In the space of a year and a half, I have managed to further the independence movement of a small African country. Am I staging a die-in in Red Square? No, I’m doing something that actually achieves results: blogging.
I have often implored my friends to blog about their interests. I know I’m bothering my friends, but they’ll appreciate it eventually. If you gave your friend a stock market tip, the proper response would be gratitude, not annoyance. Many Georgetown students who are supposed to be so career-oriented are ignoring something that could be a potentially huge boost to any career.
Popular tech blogger Michael Arrington, for example, was invited to the prestigious Davos World Economic Forum just because of his blog’s influence. Last June, the New York Times hired 21 year-old Brian Stelter, the blogger behind the cable news blog TVNewser, for its business section. A 21 year-old would normally have to work for years as an intern or at a smaller newspaper before getting such a prestigious job, but all Stelter had to do was establish himself as an authority on cable news through his blog.
I write a blog about Western Sahara, a North African country occupied by Morocco. Even though I only get around a hundred hits a day, blogging has expanded my network and given me access to some free dinners.
My blog, small though its audience is, has a global following. It’s been talked about on Iranian TV, and I know more Norwegians (who are inexplicably obsessed with Western Sahara) than I ever thought I would. Just by writing coherently about the Western Sahara twice a week, I’ve met that country’s president and have been asked to speak at the United Nations. Since I’m not especially industrious, I know blogging can achieve much more.
People will tell you successful blogging means connecting with other bloggers. This couldn’t be farther from the truth. The real trick to successful blogging is avoiding competition. Communities breed competition, so they’re antithetical to your goal of becoming the internet face of an issue.
A misguided friend of mine wanted to start a blog about “cool stuff” on the internet, but anyone who wants something that vague is already getting it at better-established blogs. Given alternatives, no one wants to read which sites a college student pulls off Digg, a website where users vote to highlight websites they like.

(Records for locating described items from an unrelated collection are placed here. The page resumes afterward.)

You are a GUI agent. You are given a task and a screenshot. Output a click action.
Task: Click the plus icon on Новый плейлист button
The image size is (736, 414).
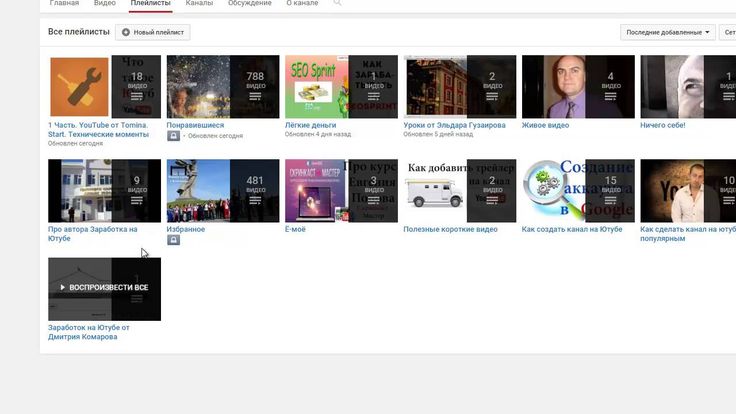[x=126, y=33]
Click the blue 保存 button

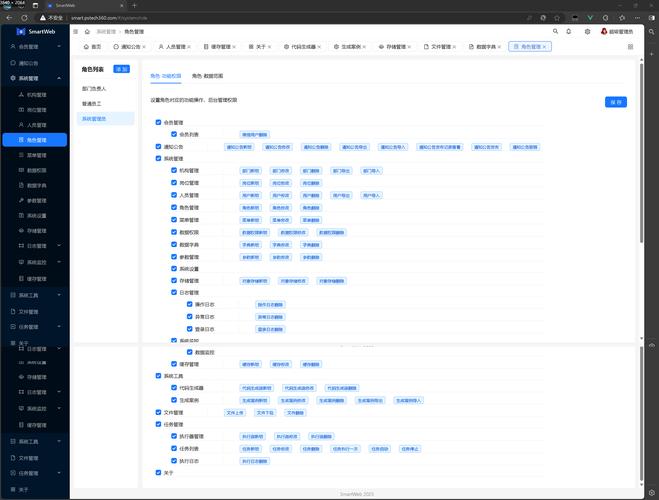click(616, 102)
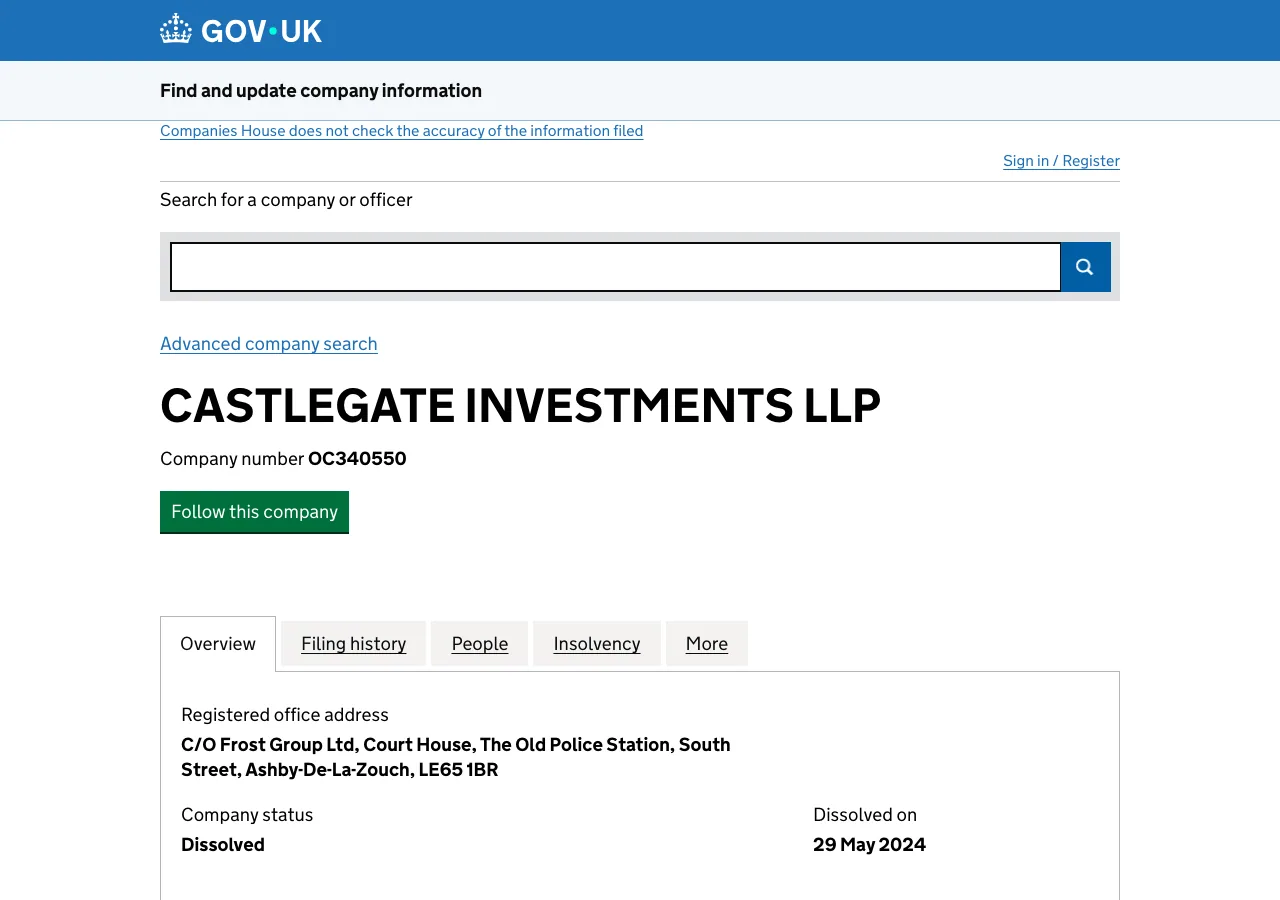Click inside the company search box
This screenshot has width=1280, height=900.
coord(615,266)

Instead, you want to give people an itch they didn’t know they had, then scratch it like mad. No one’s writing well about West Papua or press freedom, just to give two examples I’ve been staking out. By being the only one writing coherently, you set the standard.

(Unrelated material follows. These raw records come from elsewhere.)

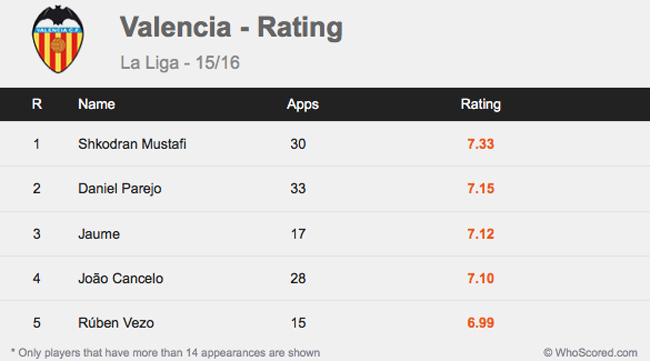This screenshot has height=361, width=650.
Task: Open Shkodran Mustafi player name
Action: tap(132, 144)
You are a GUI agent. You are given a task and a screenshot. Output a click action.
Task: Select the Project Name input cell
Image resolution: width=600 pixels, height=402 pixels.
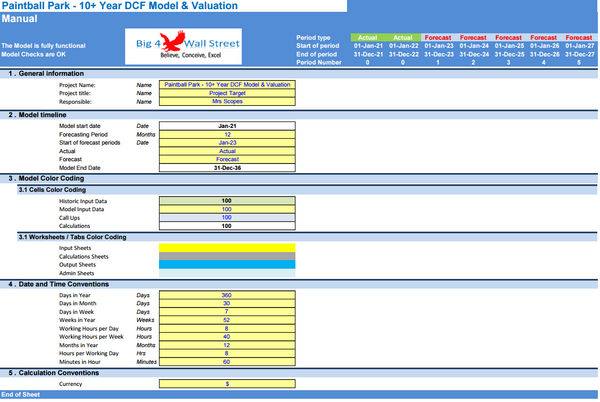(226, 85)
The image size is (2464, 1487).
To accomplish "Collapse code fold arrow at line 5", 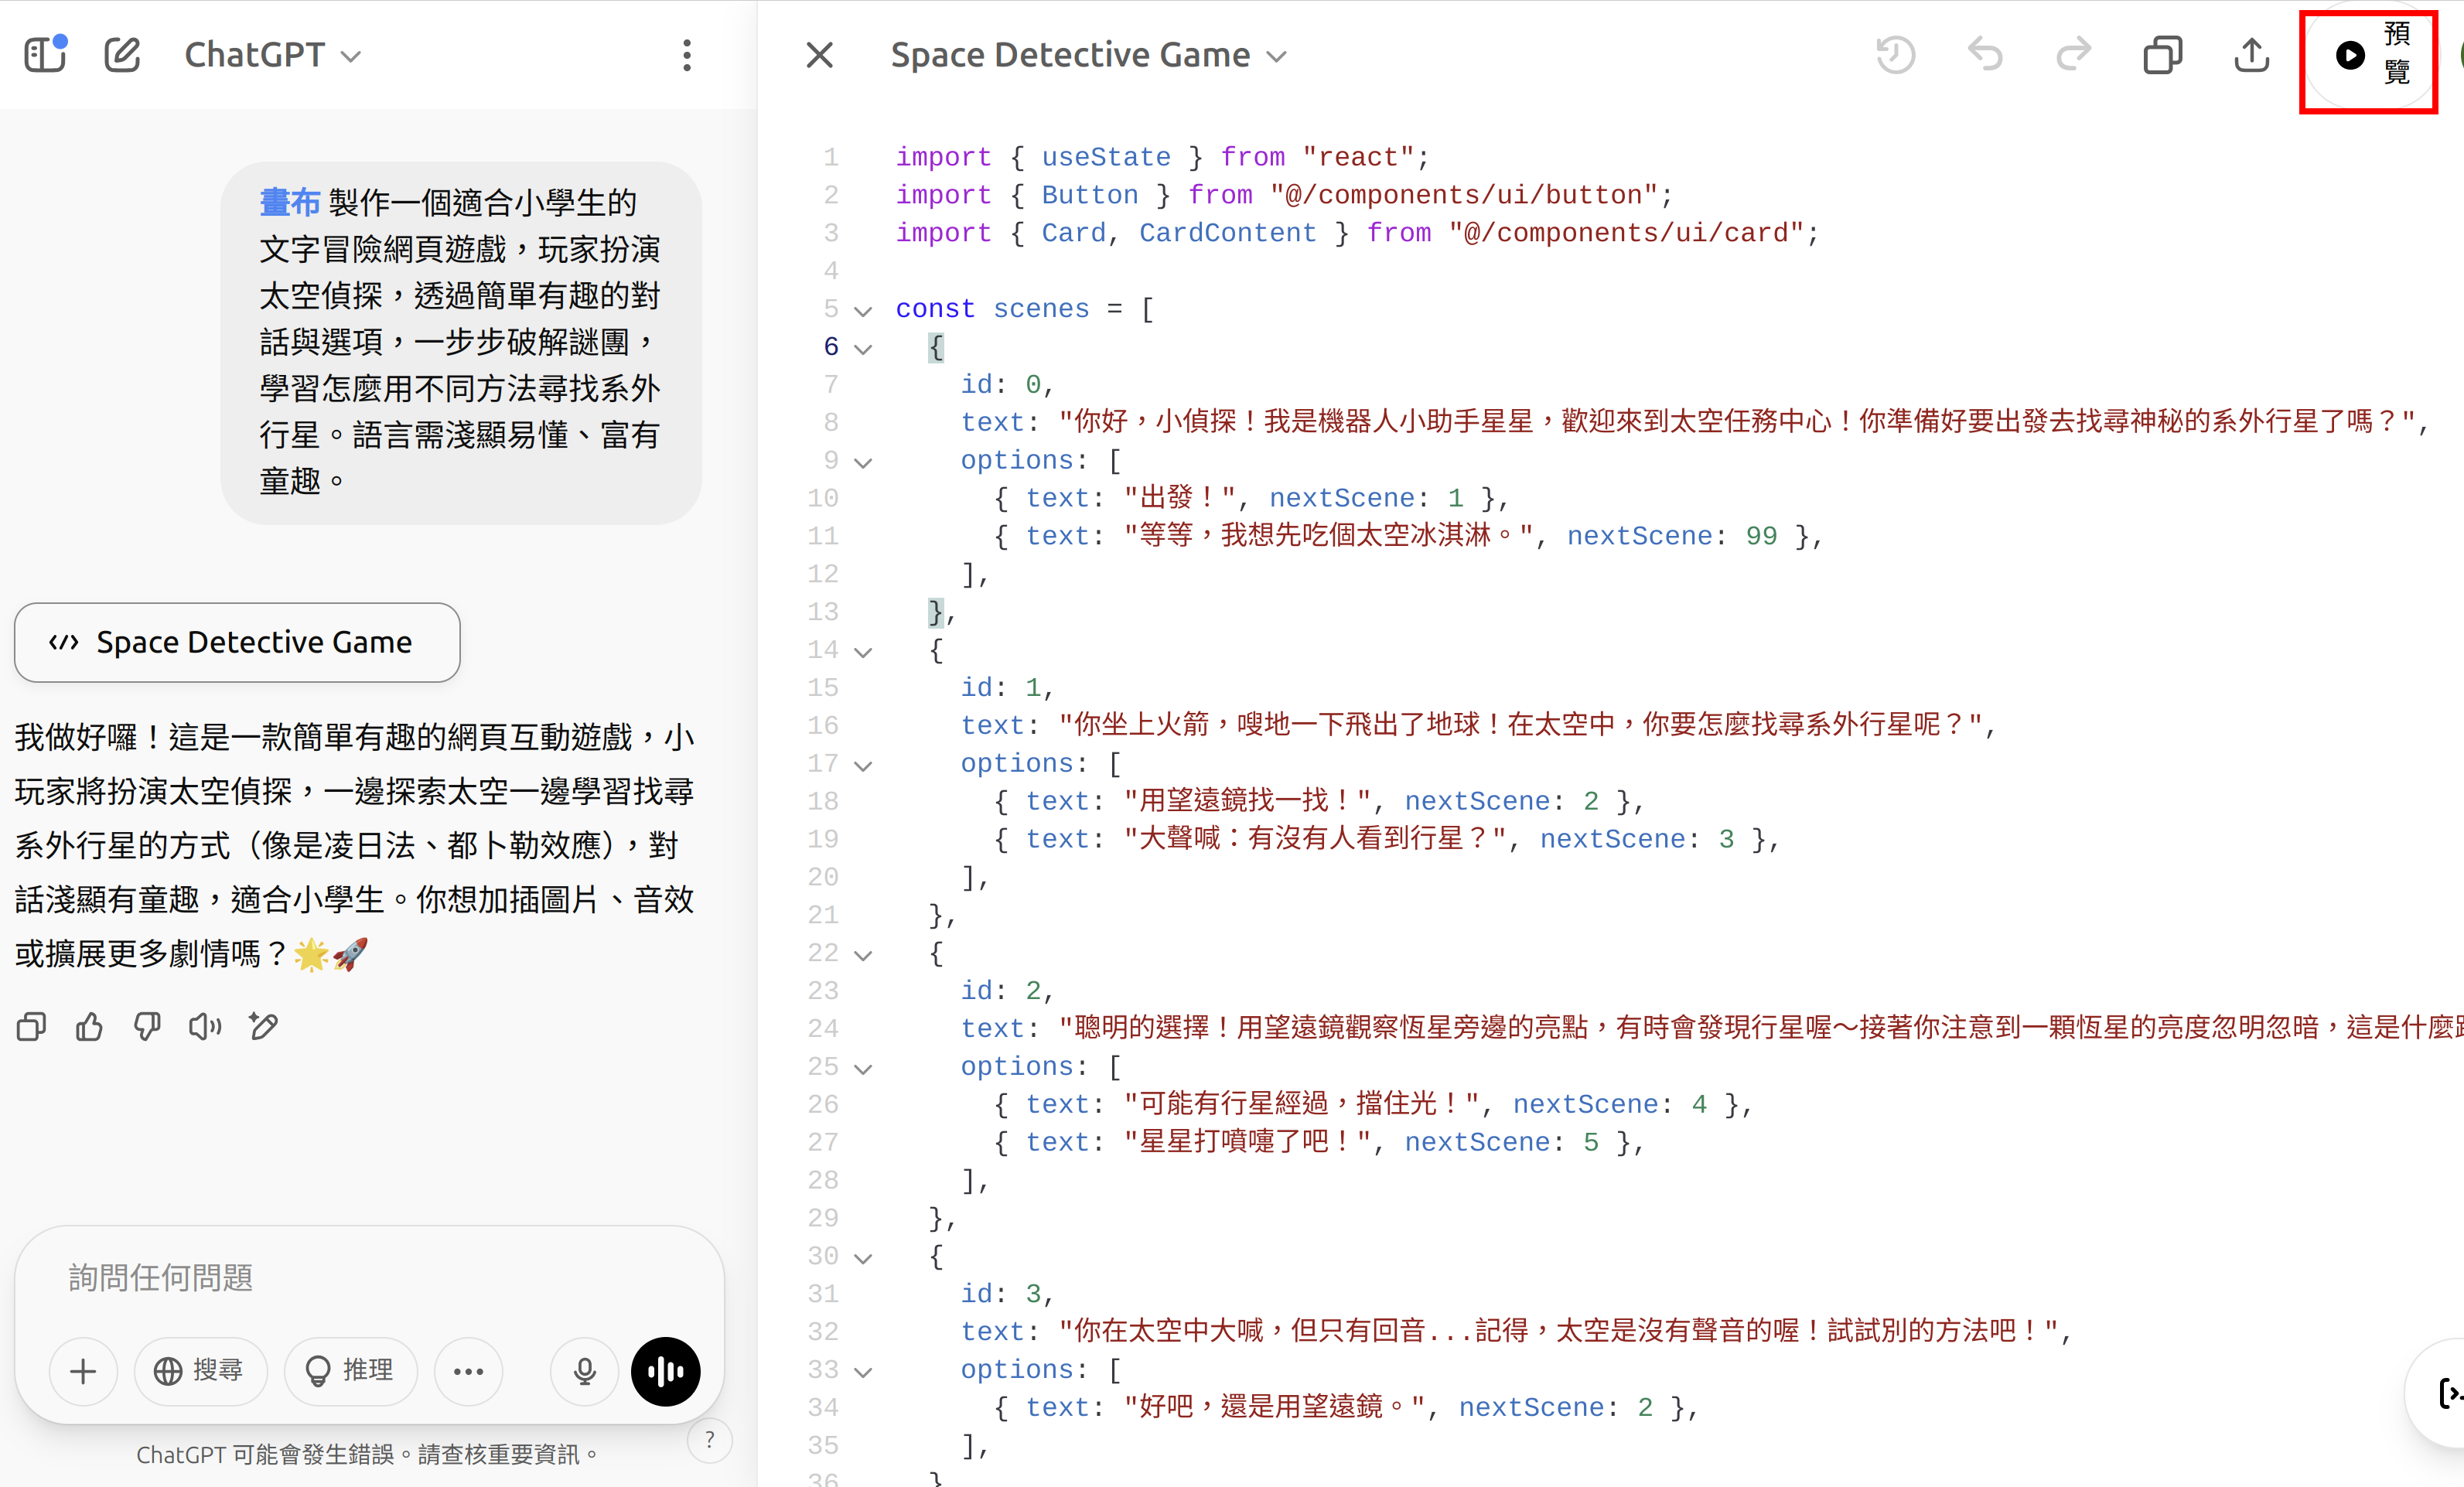I will pyautogui.click(x=863, y=310).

Even if you don’t know a lot about anything esoteric, your blog can still have a good chance of standing out because you’re young. Being under 30 means you can write about the most exhaustively covered topics but be embraced in the blogosphere because yours is the “youth angle”. If I’ve learned anything from visiting nursing homes on high school service projects, it’s that youth will make even a substandard dominos player look like a phenom. The same thing applies to blogging.
If you manage to get enemies, even better. I’ve been told by angry Moroccans that no drop of sand will ever touch [my] traitorous hands. While I was puzzled, readers ate it up. Enemies, especially incomprehensible ones, will unite your readers and make them personally involved.
And the importance of antagonizing the right people (those with internet access and a lot of time) brings up a secret pleasure of blogging: being able to wreck someone’s name on Google. There’s an aging lobbyist for Morocco who will stoop low to hurt Western Sahara, so I helped make sure a search for his name and specialty on Google associates him with all sorts of perfidy.
Some people are concerned they won’t have time, but if they can find time to tie their shoes they have the time to blog—it requires that little time investment. You can take over a niche just by posting a lot at first, then cutting back to twice a week. After that, if you’ve done your job picking a niche right, your readers will have nowhere to go.
Between posts and comments, blogs become hubs for communities. If you do it right, it’ll be easier and more useful than toiling away at an internship.
Think of it like hosting a party. As long as you bring the drinks and play music, everyone who gets drunk or hooks up at a party thinks well of you.